[[ SELECTED TEXT open ]]
Seventy three per cent of Australians are in favour of doctor assisted dying for terminally ill patients and during Hospital Week, clinical associate professor of psychiatry at the University of Sydney’s Westmead campus Chris Ryan provided arguments why voluntary assisted dying should be legalised.
Suicide is not a crime in NSW, but assisting suicide is. Anyone who helps another person end their life could face a maximum penalty of 10 years in prison.
Voluntary assisted dying bills are currently before the Victorian and NSW parliaments. The NSW bill allows patients to self-administer, or be assisted by a doctor or another nominated person to administer, a lethal substance to end their life provided they are 25 years or over, suffering a terminal illness that means they are likely to die within 12 months and experiencing unacceptable suffering.
They must have counselling and know their palliative care options, be assessed by two medical practitioners, and then by a psychiatrist or psychologist.
[[ SELECTED TEXT closed ]]
[[ RECORD SET open ]]
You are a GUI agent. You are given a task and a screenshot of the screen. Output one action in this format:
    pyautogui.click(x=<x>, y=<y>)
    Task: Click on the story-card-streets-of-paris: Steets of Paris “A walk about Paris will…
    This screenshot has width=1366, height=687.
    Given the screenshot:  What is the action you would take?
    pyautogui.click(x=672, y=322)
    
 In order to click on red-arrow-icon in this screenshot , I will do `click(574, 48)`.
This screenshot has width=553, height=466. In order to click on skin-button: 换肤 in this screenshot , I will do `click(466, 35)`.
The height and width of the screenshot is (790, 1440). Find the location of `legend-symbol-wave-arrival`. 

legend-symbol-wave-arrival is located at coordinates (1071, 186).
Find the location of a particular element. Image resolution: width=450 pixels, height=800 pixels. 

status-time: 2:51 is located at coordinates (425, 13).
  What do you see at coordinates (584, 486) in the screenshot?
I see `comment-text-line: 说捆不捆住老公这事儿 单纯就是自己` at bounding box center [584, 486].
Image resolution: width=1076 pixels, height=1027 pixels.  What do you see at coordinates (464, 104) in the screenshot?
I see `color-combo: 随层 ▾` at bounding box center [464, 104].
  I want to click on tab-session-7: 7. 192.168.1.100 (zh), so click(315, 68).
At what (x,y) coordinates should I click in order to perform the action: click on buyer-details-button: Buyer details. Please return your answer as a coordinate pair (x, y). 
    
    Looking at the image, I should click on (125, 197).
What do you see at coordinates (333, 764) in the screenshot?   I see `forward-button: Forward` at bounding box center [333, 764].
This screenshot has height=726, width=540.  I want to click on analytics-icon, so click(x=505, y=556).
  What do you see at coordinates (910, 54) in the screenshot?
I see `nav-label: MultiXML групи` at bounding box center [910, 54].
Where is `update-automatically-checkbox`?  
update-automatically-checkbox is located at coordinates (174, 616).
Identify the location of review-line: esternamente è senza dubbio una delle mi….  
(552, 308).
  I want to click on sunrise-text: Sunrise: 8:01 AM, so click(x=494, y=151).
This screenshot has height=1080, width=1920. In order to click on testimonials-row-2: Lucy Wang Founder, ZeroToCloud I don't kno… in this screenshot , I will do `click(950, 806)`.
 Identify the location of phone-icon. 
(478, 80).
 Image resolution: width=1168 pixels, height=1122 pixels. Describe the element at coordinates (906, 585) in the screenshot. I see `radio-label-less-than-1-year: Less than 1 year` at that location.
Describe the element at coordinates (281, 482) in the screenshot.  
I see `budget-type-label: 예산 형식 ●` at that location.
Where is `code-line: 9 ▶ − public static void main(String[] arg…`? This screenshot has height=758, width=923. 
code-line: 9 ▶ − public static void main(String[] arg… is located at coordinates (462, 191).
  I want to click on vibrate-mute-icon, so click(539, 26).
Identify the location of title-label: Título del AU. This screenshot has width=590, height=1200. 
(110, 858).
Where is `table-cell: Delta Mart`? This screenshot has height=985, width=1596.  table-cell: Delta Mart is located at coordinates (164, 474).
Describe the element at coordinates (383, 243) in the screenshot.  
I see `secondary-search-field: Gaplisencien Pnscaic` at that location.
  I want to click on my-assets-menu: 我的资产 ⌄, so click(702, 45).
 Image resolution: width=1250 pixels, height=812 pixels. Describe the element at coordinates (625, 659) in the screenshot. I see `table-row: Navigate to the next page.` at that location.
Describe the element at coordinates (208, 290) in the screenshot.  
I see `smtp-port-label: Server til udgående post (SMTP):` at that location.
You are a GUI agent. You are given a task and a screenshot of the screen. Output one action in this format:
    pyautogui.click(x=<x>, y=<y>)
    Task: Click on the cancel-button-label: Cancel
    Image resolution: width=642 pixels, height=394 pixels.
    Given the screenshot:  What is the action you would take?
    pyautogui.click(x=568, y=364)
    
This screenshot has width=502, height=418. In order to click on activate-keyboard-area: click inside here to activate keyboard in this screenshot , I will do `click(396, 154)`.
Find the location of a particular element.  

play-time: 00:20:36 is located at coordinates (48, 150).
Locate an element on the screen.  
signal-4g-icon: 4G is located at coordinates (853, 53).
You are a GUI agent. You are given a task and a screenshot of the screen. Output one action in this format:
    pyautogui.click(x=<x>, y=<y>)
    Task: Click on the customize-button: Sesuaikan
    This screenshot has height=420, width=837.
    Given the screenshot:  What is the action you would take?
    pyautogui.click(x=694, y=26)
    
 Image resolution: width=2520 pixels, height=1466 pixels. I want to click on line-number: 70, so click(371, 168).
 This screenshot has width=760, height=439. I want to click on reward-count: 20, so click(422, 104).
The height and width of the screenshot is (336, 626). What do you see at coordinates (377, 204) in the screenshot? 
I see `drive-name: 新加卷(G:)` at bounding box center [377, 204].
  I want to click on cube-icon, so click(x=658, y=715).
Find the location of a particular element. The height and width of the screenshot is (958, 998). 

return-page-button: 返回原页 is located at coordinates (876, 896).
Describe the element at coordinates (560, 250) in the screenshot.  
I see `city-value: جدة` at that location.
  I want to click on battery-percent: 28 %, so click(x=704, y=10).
[[ RECORD SET closed ]]
▸ **PROBLEM SET**:
**1.** Reproduce the part of the passage on voluntary assisted dying that opens with the words containing "Seventy three per" and closes with "experiencing unacceptable suffering.".
**2.** According to the passage on voluntary assisted dying, what is the maximum penalty in NSW for helping another person end their life?
The records have no connection to the passage on voluntary assisted dying.

▸ **LIST OF ANSWERS**:
**1.**
Seventy three per cent of Australians are in favour of doctor assisted dying for terminally ill patients and during Hospital Week, clinical associate professor of psychiatry at the University of Sydney’s Westmead campus Chris Ryan provided arguments why voluntary assisted dying should be legalised.
Suicide is not a crime in NSW, but assisting suicide is. Anyone who helps another person end their life could face a maximum penalty of 10 years in prison.
Voluntary assisted dying bills are currently before the Victorian and NSW parliaments. The NSW bill allows patients to self-administer, or be assisted by a doctor or another nominated person to administer, a lethal substance to end their life provided they are 25 years or over, suffering a terminal illness that means they are likely to die within 12 months and experiencing unacceptable suffering.

**2.** A maximum of 10 years in prison.